Не в силах выразить своего ошеломления перед тем или иным явлением искусства, мы охотно прибегаем к таким словам, как «волшебство», «колдовство», «маг», «кудесник» и т. п. Но совестно применять все эти слова к Лемешеву, поющему русские песни. Тут пленяет не чудо-действо, а полная естественность; кажется, что не слышные нашему уху песни, разлитые в бескрайнем российском пространстве, проходят сквозь грудь певца и без всякого усилия с его стороны возвращаются назад, очищенные и озвонченные. Конечно, это не так, за каждой песней скрывался огромный профессиональный труд. Но есть и другое: зачинались все эти песни на завалинке крайнего дома деревни Старое Князево, где Лемешев певал их со своей матерью Акулиной Сергеевной и удивительно голосистой теткой по отцу Алисой, прожившей до восьмидесяти лет и до последнего дня певшей. Здесь закладывалось основное, то, что сделало Лемешева богом русской народной песни, а уж потом начиналась работа – долгая, изнурительная, выматывающая певца и ничуть не ощущавшаяся слушателями.

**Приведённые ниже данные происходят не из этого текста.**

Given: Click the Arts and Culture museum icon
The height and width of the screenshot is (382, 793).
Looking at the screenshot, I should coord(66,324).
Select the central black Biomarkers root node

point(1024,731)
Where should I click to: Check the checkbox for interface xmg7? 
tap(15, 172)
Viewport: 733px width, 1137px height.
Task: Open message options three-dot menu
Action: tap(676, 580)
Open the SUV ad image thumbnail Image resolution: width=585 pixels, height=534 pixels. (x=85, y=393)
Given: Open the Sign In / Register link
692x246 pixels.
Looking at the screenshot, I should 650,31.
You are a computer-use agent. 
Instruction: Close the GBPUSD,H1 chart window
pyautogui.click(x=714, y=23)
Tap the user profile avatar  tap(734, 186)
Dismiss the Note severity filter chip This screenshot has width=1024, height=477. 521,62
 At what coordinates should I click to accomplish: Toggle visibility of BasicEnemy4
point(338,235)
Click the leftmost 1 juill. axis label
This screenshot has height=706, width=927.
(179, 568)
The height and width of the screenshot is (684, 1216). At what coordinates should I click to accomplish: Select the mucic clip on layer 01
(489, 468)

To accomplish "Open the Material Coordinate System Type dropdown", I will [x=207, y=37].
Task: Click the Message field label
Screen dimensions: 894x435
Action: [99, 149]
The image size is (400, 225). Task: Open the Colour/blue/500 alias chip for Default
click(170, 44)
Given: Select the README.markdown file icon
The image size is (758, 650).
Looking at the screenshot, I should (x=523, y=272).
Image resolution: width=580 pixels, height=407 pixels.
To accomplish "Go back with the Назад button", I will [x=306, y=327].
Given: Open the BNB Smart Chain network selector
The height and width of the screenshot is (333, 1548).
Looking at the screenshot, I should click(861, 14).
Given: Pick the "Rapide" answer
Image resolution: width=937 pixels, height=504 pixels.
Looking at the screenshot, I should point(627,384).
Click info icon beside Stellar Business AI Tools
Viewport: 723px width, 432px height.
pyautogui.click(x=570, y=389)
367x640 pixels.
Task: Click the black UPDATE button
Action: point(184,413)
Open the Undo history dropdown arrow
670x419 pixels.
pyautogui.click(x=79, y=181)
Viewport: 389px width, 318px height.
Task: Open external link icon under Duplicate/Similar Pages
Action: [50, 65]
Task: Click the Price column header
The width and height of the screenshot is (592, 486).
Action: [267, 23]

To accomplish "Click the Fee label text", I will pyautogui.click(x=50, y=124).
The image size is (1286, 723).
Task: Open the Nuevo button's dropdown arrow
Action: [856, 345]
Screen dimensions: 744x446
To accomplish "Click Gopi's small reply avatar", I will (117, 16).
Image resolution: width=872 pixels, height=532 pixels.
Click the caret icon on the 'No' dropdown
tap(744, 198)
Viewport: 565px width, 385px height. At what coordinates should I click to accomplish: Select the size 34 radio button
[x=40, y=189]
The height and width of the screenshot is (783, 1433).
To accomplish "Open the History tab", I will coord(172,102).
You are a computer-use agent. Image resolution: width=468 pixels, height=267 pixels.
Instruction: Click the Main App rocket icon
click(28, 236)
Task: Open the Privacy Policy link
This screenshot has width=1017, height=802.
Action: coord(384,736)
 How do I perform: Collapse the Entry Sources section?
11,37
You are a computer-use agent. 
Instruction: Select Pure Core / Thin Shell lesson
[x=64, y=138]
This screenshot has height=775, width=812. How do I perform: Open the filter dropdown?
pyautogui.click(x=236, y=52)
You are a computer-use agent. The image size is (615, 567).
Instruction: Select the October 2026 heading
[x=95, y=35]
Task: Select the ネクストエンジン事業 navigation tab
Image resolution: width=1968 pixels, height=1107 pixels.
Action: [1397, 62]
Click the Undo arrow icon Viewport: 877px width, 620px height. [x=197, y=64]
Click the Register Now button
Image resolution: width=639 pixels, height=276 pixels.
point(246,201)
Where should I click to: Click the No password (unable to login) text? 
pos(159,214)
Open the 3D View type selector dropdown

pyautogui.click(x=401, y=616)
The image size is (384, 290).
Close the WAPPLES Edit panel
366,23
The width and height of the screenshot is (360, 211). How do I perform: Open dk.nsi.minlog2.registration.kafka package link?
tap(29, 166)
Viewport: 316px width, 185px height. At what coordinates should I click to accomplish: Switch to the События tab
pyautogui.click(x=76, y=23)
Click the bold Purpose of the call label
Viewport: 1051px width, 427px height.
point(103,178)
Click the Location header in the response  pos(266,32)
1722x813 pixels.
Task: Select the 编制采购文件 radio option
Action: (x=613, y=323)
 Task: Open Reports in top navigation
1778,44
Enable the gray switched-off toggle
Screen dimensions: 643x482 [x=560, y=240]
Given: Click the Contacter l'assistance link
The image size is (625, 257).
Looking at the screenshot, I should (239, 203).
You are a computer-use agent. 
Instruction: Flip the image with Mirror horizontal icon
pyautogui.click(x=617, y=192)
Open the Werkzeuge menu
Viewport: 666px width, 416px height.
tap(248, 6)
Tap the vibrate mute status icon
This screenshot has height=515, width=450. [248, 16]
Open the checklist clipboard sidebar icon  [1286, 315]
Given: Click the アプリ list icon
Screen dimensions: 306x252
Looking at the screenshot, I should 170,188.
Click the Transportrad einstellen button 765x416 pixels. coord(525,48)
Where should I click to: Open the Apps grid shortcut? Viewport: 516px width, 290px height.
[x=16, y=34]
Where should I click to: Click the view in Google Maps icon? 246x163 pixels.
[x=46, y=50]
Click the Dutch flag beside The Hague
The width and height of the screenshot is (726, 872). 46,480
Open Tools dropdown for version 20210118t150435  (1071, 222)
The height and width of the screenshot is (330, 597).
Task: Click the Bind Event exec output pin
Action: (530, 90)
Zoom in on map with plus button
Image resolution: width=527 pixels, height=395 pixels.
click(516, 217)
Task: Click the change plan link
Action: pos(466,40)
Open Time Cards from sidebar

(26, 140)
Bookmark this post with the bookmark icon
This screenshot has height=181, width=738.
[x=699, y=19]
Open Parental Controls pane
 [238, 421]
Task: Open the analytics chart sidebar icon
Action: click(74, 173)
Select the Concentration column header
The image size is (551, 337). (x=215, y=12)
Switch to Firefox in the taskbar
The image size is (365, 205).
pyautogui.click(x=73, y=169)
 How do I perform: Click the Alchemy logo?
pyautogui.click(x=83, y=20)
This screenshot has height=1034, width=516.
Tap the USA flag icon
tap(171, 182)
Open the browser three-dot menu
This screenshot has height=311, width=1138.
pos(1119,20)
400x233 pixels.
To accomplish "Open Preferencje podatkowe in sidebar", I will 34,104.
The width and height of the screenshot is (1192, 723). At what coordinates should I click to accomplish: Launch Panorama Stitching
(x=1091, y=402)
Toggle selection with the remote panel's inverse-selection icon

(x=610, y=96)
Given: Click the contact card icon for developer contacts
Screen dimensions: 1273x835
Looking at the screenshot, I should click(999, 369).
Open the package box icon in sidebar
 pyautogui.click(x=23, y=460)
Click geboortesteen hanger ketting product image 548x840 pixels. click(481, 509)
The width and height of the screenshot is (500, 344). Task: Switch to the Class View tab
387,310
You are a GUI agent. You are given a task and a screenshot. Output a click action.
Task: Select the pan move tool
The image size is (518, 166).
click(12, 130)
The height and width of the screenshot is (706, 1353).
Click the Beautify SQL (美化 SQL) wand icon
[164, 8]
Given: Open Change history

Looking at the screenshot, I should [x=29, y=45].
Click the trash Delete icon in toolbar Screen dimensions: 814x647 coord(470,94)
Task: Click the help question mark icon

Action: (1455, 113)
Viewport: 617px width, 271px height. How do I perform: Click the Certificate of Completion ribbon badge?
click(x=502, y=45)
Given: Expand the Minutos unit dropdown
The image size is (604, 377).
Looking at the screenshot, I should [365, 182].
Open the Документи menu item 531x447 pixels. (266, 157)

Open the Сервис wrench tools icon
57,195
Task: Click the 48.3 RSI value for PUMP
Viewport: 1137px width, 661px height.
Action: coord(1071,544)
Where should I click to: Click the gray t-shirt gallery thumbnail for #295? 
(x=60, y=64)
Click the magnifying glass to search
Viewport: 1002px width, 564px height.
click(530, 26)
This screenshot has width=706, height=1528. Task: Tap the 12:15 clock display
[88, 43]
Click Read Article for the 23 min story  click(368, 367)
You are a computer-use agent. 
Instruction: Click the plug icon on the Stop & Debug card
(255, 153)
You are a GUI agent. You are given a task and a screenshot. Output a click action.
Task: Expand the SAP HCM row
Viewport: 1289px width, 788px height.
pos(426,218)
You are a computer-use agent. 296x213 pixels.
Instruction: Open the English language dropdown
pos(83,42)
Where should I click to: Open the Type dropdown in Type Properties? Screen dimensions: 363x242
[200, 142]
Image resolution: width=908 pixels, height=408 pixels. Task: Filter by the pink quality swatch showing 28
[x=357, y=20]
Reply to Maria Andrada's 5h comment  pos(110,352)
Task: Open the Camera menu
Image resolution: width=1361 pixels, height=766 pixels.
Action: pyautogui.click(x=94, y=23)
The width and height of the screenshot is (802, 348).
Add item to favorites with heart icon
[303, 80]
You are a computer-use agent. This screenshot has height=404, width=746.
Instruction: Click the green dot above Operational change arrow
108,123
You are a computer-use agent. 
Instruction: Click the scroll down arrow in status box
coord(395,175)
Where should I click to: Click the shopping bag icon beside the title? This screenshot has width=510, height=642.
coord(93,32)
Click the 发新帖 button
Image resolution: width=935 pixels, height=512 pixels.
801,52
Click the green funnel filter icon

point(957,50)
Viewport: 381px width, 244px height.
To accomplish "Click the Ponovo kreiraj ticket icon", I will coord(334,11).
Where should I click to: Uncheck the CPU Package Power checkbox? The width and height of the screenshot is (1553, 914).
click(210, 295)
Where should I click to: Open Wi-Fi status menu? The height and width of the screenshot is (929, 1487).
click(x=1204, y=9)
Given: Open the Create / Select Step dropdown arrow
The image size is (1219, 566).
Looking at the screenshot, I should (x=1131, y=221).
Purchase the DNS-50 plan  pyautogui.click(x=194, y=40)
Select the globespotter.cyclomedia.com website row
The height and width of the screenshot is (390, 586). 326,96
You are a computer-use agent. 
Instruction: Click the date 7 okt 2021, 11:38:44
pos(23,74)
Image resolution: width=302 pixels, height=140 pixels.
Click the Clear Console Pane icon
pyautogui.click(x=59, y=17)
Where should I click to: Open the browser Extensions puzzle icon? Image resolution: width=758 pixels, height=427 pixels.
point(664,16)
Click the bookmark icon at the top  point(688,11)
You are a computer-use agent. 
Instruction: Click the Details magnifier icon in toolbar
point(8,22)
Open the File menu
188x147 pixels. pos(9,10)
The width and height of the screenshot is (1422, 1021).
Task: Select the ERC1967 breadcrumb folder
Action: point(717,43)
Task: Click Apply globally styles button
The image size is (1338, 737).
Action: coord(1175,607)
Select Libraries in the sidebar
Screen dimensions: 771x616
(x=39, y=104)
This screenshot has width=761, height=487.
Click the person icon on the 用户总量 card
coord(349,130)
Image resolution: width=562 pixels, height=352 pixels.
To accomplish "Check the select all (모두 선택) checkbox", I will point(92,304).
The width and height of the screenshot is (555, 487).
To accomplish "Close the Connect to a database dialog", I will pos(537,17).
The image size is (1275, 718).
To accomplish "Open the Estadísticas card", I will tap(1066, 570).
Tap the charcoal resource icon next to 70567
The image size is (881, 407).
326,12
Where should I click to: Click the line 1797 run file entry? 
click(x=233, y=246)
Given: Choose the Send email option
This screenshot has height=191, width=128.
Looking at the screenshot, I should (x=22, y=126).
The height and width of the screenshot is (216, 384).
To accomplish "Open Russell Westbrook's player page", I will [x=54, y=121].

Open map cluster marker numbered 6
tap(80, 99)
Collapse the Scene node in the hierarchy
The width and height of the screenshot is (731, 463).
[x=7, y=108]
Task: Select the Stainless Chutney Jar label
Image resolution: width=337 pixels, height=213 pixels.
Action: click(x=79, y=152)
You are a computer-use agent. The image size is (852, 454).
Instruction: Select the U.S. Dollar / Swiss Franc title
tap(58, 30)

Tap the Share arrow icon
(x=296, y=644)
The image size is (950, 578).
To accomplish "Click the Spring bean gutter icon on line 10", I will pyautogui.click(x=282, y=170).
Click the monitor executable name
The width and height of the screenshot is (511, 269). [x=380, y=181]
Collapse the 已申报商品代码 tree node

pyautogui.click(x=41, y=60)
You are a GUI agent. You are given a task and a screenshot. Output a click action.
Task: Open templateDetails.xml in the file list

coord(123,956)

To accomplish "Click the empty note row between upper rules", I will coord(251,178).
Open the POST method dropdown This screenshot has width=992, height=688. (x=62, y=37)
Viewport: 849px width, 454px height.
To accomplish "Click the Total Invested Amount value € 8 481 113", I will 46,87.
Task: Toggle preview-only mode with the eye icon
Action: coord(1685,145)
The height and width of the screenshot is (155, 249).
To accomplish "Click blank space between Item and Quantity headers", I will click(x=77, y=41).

Лемешев никогда не замучивал песню, сохранял в ней первозданную естественность деревенских вечерних посиделок.
Но сколько бы ни говорил я о впечатлении, которое производили те или иные арии, романсы, песни в исполнении Лемешева на мою сперва детскую, потом юношескую, потом зрелую и, наконец, старую душу, сколько б ни распинался по поводу того, что он открыл мне музыку, намертво привязал к Чайковскому (это сыграло впоследствии заметную роль в моей литературной жизни), даже если я скажу, что им, Лемешевым, взращено и укреплено во мне святое чувство Родины, о которой он пел с такой проникновенной любовью, я все же не исчерпаю темы влияния певца на мою жизнь, ибо что-то тонкое и важное останется недосказанным. Это принадлежит державе нравственности. В Лемешеве – я говорю о его главном художественном образе – было нечто столь благородное, очищающее, естественное, что находившийся постоянно возле его искусства человек становился и сам лучше, добрее, духовнее, светлее. Его сияющий голос изгонял из моей души бесов зла, обиды, житейской мелкости, вырывал из тины обыденщины, открывал новые ресурсы сострадания, прощения, готовности поступиться своим благом ради других. Если б не Лемешев, я и сам был бы хуже, и хуже было бы со мной другим людям.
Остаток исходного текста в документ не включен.